Sometimes a humidity indicator is included in the desiccant to show, by color changes, the degree of water-saturation of the desiccant. One commonly used indicator is cobalt chloride (CoCl_{2}), which is blue when anhydrous, but turns purple upon bonding with two water molecules (CoCl_{2}·2H_{2}O). Further hydration results in the pink hexaaquacobalt(II) chloride complex [Co(H_{2}O)_{6}]Cl_{2}. Blue indicating silica gel (i.e. cobalt chloride based) has been banned in the EU since 1998 due to concerns about the safety of cobalt chloride, which includes being a suspected carcinogen. The alternative is orange indicating silica gel, which is orange when "dry" and turns green when "wet"; it uses methyl violet as the indicator.

==Applications==
Applications of desiccants are dominated by the petrochemical industry. Hydrocarbons, including natural gas, often must be anhydrous or nearly so for processing or for transport. Catalysts that are used to convert some petroleum fractions are generally deactivated by even traces of water. Natural gas tends to form solid methane hydrates which can block pipes.

===Domestic uses===
One example of desiccant usage is in the manufacture of insulated windows where zeolite spheroids fill a rectangular spacer tube at the perimeter of the panes of glass. The desiccant helps to prevent the condensation of moisture between the panes. Another use of zeolites is in the "dryer" component of refrigeration systems to absorb water carried by the refrigerant, whether residual water left over from the construction of the system, or water released by the degradation of other materials over time.
........
## Task set
1: List every color that the passage on desiccants gives for a humidity indicator.
2: Duplicate everything in the passage on desiccants from "Sometimes a humidity" down to "as the indicator.".
3: Rewrite the paragraph of the passage on desiccants that begins "Applications of desiccants are dominated" as a short bulleted list that keeps its main facts.

[Excerpts from a dataset]
........
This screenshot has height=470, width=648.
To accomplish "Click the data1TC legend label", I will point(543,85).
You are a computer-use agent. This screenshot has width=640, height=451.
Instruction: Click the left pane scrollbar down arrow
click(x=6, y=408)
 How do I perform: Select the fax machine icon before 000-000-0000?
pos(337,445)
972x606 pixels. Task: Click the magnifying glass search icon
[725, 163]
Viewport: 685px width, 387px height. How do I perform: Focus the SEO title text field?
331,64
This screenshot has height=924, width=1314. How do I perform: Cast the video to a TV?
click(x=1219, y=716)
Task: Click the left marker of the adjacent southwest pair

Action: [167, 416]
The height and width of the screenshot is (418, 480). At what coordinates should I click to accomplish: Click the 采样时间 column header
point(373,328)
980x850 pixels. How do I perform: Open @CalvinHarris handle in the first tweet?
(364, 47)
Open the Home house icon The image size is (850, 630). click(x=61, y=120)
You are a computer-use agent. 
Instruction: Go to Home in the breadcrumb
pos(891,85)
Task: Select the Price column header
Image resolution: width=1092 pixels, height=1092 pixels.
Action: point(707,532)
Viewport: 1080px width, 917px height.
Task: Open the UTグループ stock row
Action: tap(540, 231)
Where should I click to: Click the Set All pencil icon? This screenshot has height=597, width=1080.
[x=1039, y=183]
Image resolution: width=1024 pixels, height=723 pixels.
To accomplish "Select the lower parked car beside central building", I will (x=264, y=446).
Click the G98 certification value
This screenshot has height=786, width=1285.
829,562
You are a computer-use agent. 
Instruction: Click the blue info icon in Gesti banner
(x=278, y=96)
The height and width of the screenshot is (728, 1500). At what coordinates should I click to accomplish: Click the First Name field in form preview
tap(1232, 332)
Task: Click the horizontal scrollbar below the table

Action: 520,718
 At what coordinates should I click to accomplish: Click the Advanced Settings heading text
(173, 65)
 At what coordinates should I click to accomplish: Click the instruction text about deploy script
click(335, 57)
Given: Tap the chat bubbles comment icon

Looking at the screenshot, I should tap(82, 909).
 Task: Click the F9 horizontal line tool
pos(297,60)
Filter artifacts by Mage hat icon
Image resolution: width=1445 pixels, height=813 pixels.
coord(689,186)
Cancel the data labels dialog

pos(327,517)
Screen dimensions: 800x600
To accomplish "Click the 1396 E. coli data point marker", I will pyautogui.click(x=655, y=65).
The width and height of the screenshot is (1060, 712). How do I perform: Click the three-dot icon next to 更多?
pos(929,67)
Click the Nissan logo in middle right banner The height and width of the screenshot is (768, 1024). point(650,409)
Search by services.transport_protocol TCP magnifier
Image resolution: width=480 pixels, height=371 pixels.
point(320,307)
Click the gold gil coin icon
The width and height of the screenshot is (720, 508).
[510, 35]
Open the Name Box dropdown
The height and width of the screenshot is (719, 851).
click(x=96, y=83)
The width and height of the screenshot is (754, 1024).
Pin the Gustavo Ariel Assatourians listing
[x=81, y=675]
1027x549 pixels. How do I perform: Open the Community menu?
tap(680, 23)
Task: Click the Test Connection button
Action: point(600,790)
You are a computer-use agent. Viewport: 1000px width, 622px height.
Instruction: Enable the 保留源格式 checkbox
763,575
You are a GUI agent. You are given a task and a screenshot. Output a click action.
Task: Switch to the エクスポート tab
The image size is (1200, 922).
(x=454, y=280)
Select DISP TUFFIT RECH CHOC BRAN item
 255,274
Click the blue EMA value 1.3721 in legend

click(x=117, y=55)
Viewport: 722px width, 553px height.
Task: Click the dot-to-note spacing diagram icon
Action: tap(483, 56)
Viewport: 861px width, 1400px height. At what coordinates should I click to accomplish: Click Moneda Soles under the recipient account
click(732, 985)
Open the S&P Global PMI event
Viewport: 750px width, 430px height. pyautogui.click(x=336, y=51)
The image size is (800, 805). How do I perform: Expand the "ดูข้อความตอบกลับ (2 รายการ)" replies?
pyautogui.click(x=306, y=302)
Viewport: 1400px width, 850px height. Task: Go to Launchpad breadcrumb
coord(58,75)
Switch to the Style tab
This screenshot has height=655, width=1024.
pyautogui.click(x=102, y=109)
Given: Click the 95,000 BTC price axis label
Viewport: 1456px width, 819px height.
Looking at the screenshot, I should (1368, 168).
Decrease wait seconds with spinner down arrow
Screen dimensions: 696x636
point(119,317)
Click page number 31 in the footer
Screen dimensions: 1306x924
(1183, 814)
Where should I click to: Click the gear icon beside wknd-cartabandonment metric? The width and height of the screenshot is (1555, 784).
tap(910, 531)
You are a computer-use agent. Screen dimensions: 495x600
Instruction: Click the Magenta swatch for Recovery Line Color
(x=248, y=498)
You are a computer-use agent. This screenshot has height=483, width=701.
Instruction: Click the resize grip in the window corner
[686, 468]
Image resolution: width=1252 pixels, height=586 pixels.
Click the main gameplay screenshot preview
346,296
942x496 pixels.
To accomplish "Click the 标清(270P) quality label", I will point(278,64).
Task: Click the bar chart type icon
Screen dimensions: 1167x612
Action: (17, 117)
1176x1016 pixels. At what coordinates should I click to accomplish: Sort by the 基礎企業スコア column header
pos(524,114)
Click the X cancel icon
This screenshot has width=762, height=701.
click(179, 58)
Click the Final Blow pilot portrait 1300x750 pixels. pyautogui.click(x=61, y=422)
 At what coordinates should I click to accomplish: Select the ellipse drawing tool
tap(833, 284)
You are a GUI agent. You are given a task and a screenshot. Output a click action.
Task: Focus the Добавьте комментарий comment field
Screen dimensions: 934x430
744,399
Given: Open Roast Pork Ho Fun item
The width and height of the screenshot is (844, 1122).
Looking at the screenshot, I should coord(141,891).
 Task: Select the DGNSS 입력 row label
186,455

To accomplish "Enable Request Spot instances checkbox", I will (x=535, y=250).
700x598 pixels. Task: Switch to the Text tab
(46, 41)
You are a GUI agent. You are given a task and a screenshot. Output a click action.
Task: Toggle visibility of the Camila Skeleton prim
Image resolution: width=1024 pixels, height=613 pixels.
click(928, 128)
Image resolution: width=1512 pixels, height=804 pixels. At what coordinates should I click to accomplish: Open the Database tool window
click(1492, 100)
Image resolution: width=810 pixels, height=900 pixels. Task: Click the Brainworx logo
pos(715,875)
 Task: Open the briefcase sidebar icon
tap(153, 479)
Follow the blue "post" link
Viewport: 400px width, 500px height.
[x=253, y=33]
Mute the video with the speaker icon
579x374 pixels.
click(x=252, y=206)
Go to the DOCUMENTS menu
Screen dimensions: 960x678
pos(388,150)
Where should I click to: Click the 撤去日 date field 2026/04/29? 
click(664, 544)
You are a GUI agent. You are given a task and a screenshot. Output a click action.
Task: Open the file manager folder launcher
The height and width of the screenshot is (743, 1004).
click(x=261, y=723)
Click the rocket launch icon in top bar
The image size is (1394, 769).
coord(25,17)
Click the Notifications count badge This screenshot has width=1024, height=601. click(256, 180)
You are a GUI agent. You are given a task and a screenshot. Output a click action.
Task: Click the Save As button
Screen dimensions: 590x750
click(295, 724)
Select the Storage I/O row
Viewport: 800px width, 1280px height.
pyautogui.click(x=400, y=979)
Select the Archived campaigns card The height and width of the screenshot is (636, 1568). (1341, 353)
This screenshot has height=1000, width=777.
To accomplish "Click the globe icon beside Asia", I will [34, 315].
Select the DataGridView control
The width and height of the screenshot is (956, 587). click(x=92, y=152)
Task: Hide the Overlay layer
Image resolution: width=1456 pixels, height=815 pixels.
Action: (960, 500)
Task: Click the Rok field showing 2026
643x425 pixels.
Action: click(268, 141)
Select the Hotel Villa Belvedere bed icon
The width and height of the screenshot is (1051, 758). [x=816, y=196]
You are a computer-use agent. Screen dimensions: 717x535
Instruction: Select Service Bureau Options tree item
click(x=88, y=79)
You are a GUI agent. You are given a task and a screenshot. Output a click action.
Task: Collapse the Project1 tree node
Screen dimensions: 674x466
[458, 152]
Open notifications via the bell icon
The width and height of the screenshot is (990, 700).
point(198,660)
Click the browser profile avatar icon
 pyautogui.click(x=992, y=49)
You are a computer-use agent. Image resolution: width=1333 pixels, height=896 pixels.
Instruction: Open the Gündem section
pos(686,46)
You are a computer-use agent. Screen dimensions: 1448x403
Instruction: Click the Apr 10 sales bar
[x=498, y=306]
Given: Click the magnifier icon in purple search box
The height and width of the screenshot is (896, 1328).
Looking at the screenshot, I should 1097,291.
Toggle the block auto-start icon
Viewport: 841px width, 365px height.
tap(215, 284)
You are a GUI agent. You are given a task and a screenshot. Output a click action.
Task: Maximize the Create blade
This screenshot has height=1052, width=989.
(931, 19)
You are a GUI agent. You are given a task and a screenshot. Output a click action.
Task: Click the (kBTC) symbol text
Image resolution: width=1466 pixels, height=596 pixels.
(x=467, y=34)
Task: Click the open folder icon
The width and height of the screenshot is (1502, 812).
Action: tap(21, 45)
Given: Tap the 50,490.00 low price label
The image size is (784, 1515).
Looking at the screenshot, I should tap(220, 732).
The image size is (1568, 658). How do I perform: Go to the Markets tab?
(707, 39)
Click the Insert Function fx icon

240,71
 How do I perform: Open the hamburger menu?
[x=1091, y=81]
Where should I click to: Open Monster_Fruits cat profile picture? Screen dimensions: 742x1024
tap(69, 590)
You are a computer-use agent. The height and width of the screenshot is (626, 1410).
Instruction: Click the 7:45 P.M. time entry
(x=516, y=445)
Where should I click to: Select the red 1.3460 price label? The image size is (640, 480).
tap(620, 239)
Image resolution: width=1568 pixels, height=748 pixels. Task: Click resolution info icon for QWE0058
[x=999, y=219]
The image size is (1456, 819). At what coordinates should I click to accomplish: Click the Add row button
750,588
........
## Responses in order
1: Blue, purple, pink, orange, green

2:
Sometimes a humidity indicator is included in the desiccant to show, by color changes, the degree of water-saturation of the desiccant. One commonly used indicator is cobalt chloride (CoCl_{2}), which is blue when anhydrous, but turns purple upon bonding with two water molecules (CoCl_{2}·2H_{2}O). Further hydration results in the pink hexaaquacobalt(II) chloride complex [Co(H_{2}O)_{6}]Cl_{2}. Blue indicating silica gel (i.e. cobalt chloride based) has been banned in the EU since 1998 due to concerns about the safety of cobalt chloride, which includes being a suspected carcinogen. The alternative is orange indicating silica gel, which is orange when "dry" and turns green when "wet"; it uses methyl violet as the indicator.

3:
- The petrochemical industry dominates desiccant applications.
- Hydrocarbons, including natural gas, often must be anhydrous or nearly so for processing or transport.
- Even traces of water generally deactivate catalysts used to convert some petroleum fractions.
- Natural gas tends to form solid methane hydrates that can block pipes.